Anyway, back to the point. Spain, Italy have a lot of fine craftsmen -
remember Zara, Ferrari and Lamborghini! But the Northerners are pretty
professional at their work - BMW, Volvo, Nokia! It will take long for the
mindset in the southern states to change from casual to the one of
performance.

As the pressure mounts, a lot of young people will start to gravitate towards
greener pastures in other countries - it's easy for people from member states
to move to a new country, thus depriving these countries of young workers.
It'll turn out to be a pretty painful situation them, a brain/workforce drain,
which is the last thing they want right now.
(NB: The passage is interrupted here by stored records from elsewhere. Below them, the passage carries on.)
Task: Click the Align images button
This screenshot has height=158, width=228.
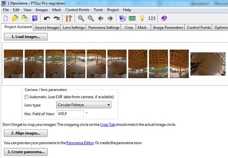Action: coord(26,133)
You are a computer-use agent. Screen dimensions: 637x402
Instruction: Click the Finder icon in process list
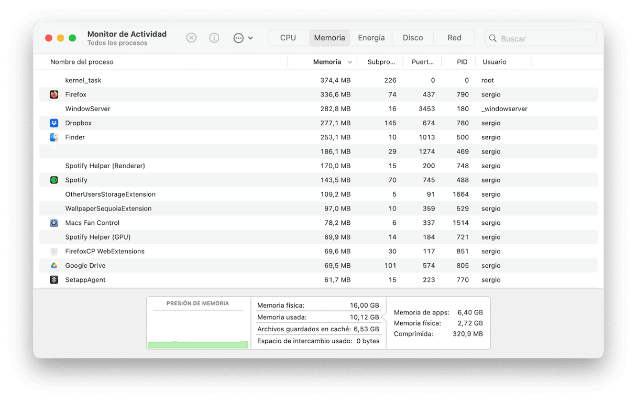coord(54,137)
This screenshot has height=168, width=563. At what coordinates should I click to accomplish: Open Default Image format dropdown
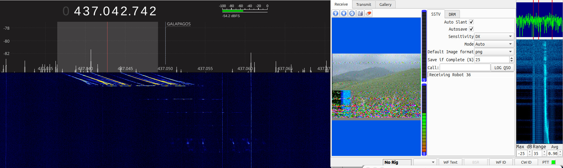click(x=494, y=52)
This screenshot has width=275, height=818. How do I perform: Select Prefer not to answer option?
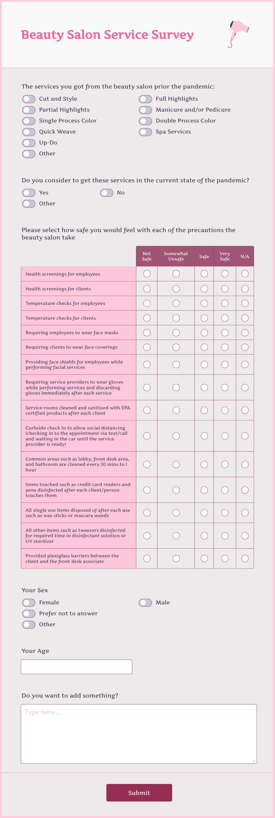click(x=29, y=614)
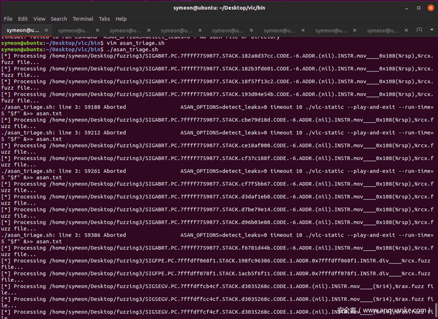
Task: Close the fifth terminal tab
Action: pos(252,31)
The EU and Euro currency brings both good and bad. The good that I see is the
easy exchange of money, travel and work options. The bad is that European
people aren't a single stock, they don't like to be compared to each other, or
to be put on similar benchmarks. It was smart move by Switzerland and UK to
stay out of the Euro currency. The common currency puts a pressure on everyone
to be equal. And that, is not going to happen. This will be a challenge EU
will face for a very long time to come, and maybe there's no good answer.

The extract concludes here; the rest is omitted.